Something I didn’t know about the Pebble until after I received it is something I find myself using quite often: motion backlight. What does this mean? Well, if you are somewhere you can’t see the e-paper display of your Pebble, a simple flick of your wrist will activate the backlight for about 3-4 seconds, which is plenty of time to simply glance at the time or read the notification you just felt vibrate your wrist (vibration can be turned off if you wish). So if you had any worry about not being able to see it at night, worry no more.
But all this greatness doesn’t come without its flaws and setbacks, unfortunately. Pebble is made of plastic, and its light weight may make some think that it feels cheap, and therefore not worth the $150 price tag (yes, Pebble is $150). I’ll admit, it is a very lightweight device, but that isn’t always a good thing. On one hand, it makes it feel like you aren’t wearing it at times, which can be a good thing, but when coupled with a metal watchband, it feels much too light in relation to the watchband itself, giving it a very unbalanced effect. One central reason for timepieces is the design. While – as stated above – I love the understated, minimal design, it isn’t exactly what one would consider a “classic” or “stylish” design; this is something that could deter buyers immediately upon seeing it. If you are into minimal, into simple, you will fall in love with the look. But if you are someone that has more an appreciation of the class wristwatch design, you may be disappointed.
Also, as I have said many times, the potential of the device isn’t quite fully realized at this point because of the immaturity of the wearbles market. Sure, there are a good selection of applications (and very few – if any – are “crapware,” if you will), but nothing near what there could, and hopefully will be. Buying a device like this – especially in its first generation – is putting a lot of faith in the potential is device offers. At this point, there’s still a very real chance that adoption won’t be what Pebble, and myself at that, expect it to be.

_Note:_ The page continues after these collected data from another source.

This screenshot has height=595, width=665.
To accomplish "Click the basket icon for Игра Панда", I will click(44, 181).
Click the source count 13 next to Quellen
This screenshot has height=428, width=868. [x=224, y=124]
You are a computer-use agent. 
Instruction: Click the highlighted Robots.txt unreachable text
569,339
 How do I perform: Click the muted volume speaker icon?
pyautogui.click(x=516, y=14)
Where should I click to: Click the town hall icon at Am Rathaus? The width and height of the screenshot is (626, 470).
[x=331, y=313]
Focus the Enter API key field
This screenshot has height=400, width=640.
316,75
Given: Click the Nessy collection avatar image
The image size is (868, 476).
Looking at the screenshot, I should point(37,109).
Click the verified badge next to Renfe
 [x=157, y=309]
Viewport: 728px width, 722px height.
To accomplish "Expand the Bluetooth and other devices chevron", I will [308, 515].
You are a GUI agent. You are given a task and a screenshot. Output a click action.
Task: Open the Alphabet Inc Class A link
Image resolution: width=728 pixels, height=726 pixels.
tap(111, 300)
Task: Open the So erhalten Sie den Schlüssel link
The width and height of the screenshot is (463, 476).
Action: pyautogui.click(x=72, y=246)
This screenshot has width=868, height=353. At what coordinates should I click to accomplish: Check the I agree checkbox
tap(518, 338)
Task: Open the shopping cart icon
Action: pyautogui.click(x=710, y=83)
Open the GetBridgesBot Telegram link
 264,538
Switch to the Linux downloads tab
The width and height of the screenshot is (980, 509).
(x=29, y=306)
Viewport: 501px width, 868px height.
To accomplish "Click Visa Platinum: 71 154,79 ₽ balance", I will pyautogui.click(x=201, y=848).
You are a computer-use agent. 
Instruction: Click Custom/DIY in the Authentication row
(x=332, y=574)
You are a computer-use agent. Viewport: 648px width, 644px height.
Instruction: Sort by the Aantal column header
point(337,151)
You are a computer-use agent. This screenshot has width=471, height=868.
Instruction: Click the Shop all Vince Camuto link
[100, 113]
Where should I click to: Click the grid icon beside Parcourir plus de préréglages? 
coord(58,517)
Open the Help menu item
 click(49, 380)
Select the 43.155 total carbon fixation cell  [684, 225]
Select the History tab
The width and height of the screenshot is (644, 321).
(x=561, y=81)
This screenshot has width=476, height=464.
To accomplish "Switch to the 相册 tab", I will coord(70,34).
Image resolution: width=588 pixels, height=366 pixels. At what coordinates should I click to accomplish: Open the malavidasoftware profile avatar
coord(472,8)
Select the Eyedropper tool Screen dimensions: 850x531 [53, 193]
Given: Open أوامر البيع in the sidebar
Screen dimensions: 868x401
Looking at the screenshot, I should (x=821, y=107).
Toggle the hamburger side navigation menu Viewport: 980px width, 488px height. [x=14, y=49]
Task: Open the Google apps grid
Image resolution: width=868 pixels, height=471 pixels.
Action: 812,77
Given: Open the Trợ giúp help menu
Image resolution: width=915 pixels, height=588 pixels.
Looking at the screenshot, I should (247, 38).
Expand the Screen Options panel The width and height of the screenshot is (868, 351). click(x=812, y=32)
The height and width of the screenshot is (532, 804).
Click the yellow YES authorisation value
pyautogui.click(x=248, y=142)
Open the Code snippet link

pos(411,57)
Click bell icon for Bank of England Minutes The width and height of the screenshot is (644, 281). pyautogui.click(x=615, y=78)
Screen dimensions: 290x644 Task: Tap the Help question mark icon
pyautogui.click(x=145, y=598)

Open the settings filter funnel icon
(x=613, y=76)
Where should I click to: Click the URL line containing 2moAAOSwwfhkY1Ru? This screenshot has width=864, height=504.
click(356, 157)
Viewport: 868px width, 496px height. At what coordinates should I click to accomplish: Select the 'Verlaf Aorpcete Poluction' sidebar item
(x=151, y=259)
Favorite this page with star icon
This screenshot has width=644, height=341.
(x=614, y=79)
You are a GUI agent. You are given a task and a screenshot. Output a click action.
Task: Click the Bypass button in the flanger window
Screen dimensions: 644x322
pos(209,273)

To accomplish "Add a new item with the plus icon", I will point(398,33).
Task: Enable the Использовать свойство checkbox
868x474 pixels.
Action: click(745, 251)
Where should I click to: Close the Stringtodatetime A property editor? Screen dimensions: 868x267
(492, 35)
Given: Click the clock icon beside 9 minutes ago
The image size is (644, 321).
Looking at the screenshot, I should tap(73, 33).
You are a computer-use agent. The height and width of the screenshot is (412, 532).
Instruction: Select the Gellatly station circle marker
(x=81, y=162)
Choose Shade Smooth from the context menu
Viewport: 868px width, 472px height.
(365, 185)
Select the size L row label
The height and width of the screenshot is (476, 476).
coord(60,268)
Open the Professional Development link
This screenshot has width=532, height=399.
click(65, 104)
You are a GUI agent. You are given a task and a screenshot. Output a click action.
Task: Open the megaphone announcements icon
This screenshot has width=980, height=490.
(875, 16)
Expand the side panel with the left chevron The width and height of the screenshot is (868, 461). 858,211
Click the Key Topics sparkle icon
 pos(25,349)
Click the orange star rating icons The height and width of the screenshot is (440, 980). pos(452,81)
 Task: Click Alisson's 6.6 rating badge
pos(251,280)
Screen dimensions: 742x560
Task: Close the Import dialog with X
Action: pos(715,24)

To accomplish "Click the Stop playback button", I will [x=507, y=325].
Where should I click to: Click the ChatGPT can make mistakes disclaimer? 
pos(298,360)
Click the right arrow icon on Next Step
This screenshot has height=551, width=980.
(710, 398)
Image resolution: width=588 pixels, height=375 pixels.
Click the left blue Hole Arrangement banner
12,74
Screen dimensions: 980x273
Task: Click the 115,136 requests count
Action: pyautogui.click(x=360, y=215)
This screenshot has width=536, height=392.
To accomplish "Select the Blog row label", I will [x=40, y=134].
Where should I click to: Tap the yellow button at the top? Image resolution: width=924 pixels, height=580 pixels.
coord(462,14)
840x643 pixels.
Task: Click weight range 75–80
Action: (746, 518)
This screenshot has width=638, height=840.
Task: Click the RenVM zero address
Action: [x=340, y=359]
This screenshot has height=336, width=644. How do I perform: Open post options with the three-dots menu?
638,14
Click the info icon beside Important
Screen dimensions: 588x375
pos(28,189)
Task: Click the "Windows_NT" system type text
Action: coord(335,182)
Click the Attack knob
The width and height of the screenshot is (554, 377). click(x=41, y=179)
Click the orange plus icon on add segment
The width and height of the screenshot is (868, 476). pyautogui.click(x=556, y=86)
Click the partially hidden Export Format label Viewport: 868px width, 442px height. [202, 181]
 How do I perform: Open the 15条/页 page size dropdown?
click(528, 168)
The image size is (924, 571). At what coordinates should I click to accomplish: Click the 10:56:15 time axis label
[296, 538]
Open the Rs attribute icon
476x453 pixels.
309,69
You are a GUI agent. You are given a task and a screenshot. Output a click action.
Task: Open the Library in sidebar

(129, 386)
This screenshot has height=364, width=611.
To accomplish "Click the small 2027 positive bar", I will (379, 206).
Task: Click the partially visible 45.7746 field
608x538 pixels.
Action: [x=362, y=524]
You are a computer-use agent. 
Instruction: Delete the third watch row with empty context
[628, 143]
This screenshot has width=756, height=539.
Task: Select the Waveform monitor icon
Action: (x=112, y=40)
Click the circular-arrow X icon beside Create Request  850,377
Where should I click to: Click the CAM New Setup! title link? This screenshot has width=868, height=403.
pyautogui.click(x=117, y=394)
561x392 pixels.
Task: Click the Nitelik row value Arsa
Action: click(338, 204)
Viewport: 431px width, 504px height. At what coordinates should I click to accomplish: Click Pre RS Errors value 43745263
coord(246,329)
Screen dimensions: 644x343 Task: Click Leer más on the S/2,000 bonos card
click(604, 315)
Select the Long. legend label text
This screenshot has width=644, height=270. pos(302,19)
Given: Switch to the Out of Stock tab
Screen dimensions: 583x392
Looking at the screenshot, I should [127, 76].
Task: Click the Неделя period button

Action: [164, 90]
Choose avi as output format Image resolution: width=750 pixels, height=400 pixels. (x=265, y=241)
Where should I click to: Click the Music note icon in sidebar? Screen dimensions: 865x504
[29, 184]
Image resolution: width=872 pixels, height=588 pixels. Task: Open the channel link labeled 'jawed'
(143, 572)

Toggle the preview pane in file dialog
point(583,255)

As with any new product that runs any type of operating system, Pebble will have its flaws. Pebble OS 1.3, the currently available non-beta software (2.0 is in an open beta if you wish to use it), is very simple, and developers can’t really take much advantage of all Pebble has to offer. There are bugs every now and then, but for the most part it is a pleasant experience. Just as with the app market for this device, the 1st party software that Pebble has developed is still young, and will grow in the future. If you are worried it may be too immature at this point, you will probably want to hold off until either Pebble 2.0 is out, or we see some second generation hardware. Until then, you will be able to tell you are using a very young product, from a very young company.
Overall, despite the downfalls, this is still one of the best purchases I’ve made. I can not completely explain how great of a product this is; the only way to truly appreciate it is to try it out for yourself. If you are on the edge about picking one up, I highly recommend you do so. It is a remarkable product, it has a blossoming development environment, and will only keep on getting better through software updates and increased developer support. Sure, there are setbacks and places where improvement is needed, but the improvements will come with time. It is a matter of patience. As an overall product, the awesomeness of this device can not be understated.